[Collected data]
=-=-=

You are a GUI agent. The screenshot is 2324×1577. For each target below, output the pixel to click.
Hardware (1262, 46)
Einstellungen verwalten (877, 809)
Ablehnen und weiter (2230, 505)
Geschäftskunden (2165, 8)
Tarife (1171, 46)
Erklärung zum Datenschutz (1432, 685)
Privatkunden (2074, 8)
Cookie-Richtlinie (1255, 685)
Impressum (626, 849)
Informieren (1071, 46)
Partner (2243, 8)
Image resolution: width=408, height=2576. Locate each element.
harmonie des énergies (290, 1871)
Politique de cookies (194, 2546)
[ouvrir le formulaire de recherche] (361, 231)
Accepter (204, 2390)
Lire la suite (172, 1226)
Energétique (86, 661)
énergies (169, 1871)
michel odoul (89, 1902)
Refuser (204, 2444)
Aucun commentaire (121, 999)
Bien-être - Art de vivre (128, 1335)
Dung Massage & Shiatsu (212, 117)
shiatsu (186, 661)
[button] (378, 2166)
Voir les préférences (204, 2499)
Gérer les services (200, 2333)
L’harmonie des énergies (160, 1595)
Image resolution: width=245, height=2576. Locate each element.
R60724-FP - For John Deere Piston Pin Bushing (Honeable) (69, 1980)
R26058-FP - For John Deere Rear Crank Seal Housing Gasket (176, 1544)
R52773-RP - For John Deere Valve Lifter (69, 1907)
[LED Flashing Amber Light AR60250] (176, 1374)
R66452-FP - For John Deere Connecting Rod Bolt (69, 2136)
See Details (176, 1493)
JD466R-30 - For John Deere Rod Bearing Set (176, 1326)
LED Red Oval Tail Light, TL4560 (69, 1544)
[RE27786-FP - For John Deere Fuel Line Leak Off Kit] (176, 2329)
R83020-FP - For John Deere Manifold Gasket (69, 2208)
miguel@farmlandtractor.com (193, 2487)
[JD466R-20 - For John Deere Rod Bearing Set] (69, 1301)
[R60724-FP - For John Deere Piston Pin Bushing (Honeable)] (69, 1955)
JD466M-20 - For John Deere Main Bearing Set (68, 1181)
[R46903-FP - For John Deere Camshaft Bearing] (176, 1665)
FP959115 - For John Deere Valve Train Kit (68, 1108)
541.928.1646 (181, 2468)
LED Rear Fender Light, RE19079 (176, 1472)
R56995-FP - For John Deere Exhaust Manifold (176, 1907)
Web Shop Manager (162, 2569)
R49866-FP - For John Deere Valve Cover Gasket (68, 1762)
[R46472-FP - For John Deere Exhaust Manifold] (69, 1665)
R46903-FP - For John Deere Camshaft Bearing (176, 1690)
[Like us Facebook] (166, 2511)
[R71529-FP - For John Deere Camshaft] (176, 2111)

=-=-=

#### EXERCISE DETAILS
Which lines in the records above contain the string "Bushing"? Copy each one.

#### RESPONSE TO THIS EXERCISE
R60724-FP - For John Deere Piston Pin Bushing (Honeable) (69, 1980)
[R60724-FP - For John Deere Piston Pin Bushing (Honeable)] (69, 1955)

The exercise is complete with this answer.